SafeClawBench, submitted 16 June 2026 by Yuchuan Tian and seven coauthors, is a staged security benchmark for tool-using language-model agents that runs 600 controlled adversarial tasks across six attack families. The paper separates three failure endpoints: semantic acceptance, audit-visible harm evidence, and sandbox-observed tool or state harm, and publishes the open-source dataset at the provided URL.

What does SafeClawBench measure?

SafeClawBench measures three distinct endpoints so researchers can tell whether a model merely agreed with an attacker or actually produced observable harm. The benchmark reports "semantic attack acceptance", audit-visible harm evidence, and sandbox-observed tool/state harm, across 600 tasks and six attack families: direct prompt injection, indirect prompt injection, tool-return injection, memory poisoning, memory extraction, and ambiguity-driven unsafe inference.

The benchmark design intentionally stages attacks rather than collapsing outcomes into a single success metric. That staging exposes whether an agent's output is only textually noncompliant, produces evidence that an auditor could detect, or drives real side effects when executed in a sandboxed environment.

How did agents perform under the benchmark?

Across five agent endpoints evaluated under four prompt-level policies, semantic failure rates vary widely from 9.0% to 44.2%, showing large differences in how models accept adversarial instructions as text. The authors ran a matched 12,000-row analysis and found that 291 of 347 observed sandbox harms occurred in rows that passed the semantic check, demonstrating that passing a semantic test does not guarantee the absence of executable harm.

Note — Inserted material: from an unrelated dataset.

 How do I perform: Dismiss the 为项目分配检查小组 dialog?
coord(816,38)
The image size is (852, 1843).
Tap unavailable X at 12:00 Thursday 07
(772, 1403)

The paper reports that audit-visible harm evidence is narrower than semantic failure: not every semantic acceptance produces evidence an auditor would see, and not every passage of semantic checks prevents sandbox-executed damage. Prompt policies change outcomes, but the effect is model- and protocol-dependent. SafeClawBench therefore evaluates both the model responses and the observable downstream effects under an executable protocol.

The evaluation matrix includes five distinct agent endpoints and four prompt-level protections, allowing the benchmark to compare model behavior under differing defenses and operational setups. The open-source dataset and the authors’ experimental setup support reproducible comparisons across agent models and prompt-policy conditions.

Why it matters

Security evaluations that collapse attacker success into a single rate hide where failures actually occur. By separating semantic acceptance from audit evidence and sandbox-observed state changes, SafeClawBench reveals a crucial gap: a model can appear safe in text while still causing real effects when its outputs are executed. That split matters for organizations that rely on text-only audits or static compliance checks, because such checks may not catch harmful state changes that occur downstream when tools or persistent memory are modified.

The paper provides concrete numbers that illustrate this risk: a semantic-failure range from 9.0% to 44.2% across models, and 291 of 347 sandbox harms appearing in rows that passed a semantic check in the matched analysis. Those figures show both the scale of variation between agents and the limitation of treating text compliance as a proxy for system safety.

What to watch

Watch whether model developers and operators adopt staged benchmarks like SafeClawBench that tie textual outputs to executable effects, and whether future prompt-policy research narrows the gap between semantic checks and sandbox safety. The dataset and reproducible protocol published by the authors will make it straightforward to compare new agent designs, prompt defenses, and sandbox protocols against these concrete failure modes.

Authors and document details: the paper lists Yuchuan Tian, Mengyu Zheng, Haocheng Mei, Ye Yuan, Chao Xu, Xinghao Chen, Hanting Chen, and Yu Wang as authors; the submission date is 16 June 2026, and the arXiv entry notes 32 pages and 5 figures. The open-source dataset is available at the URL included in the paper.